▶ **Source data**

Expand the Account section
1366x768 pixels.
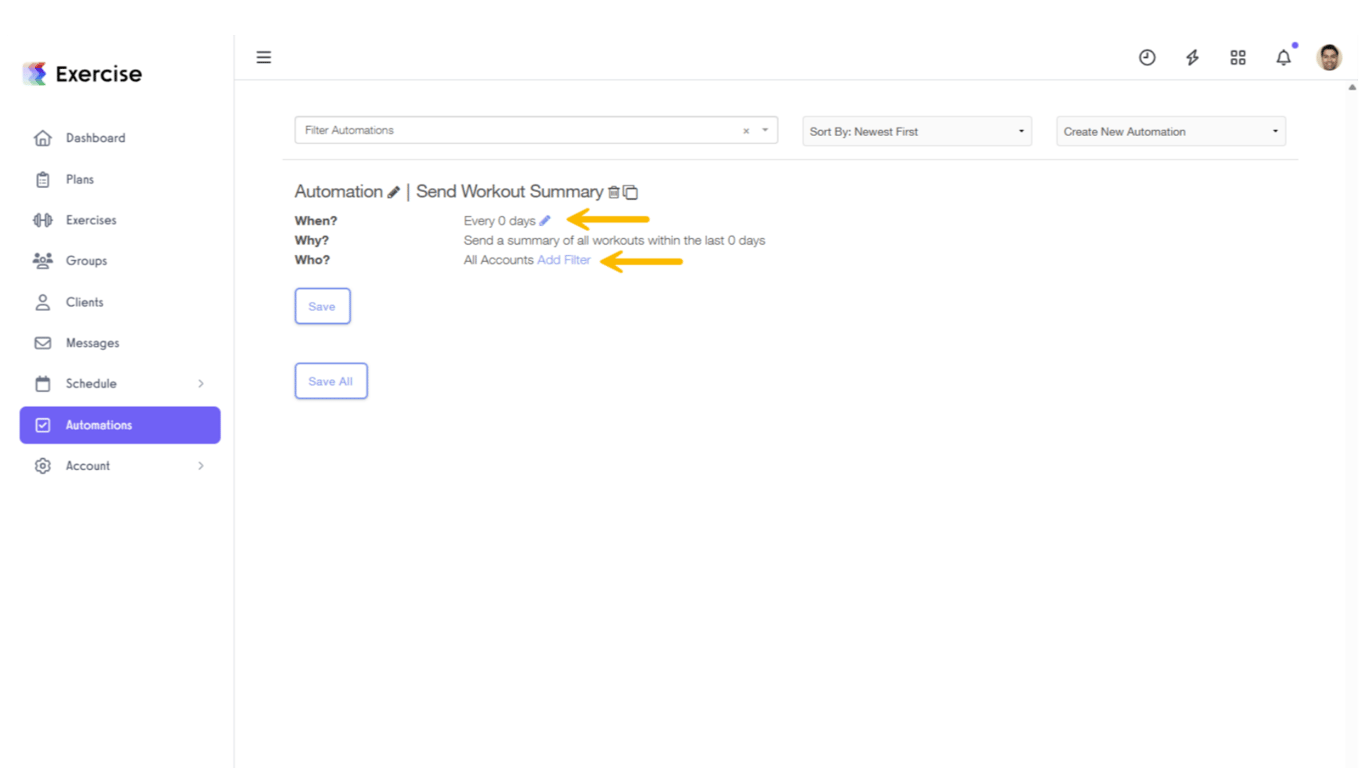pyautogui.click(x=200, y=465)
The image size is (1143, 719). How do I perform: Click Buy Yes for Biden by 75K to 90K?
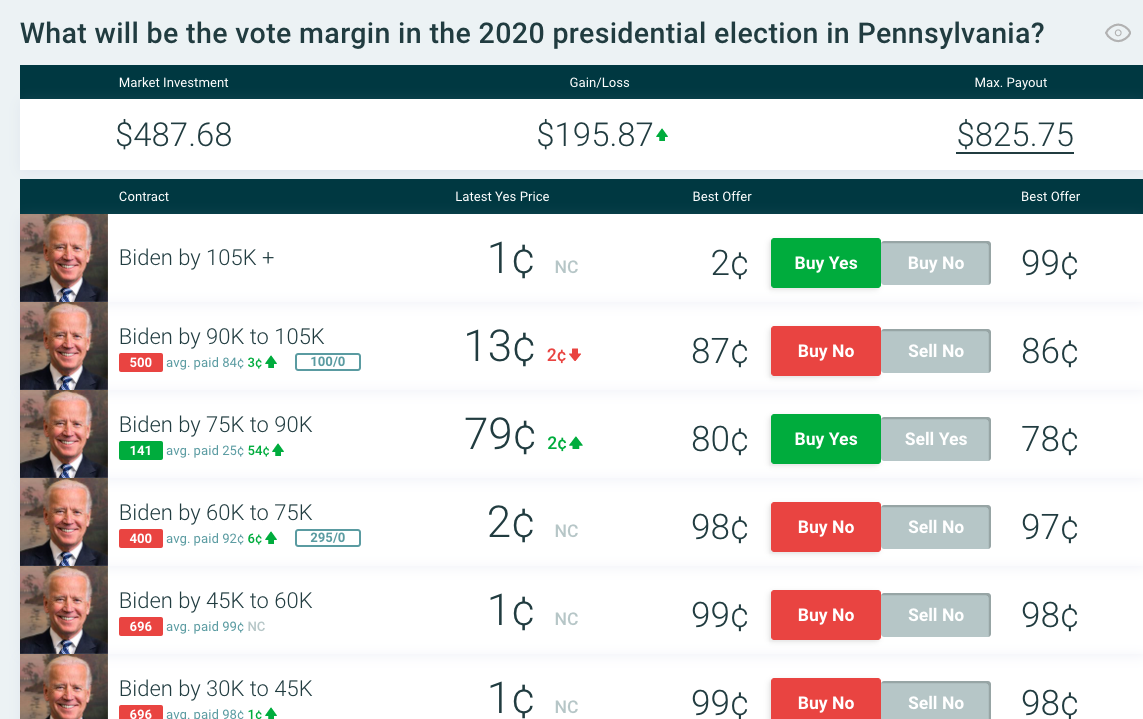click(825, 439)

▶ **What is being asked**
Restate every record above word for word, without images.

▶ **Response to the exercise**
Expand the Account section
1366x768 pixels.
pyautogui.click(x=200, y=465)
The image size is (1143, 719). How do I perform: Click Buy Yes for Biden by 75K to 90K?
click(825, 439)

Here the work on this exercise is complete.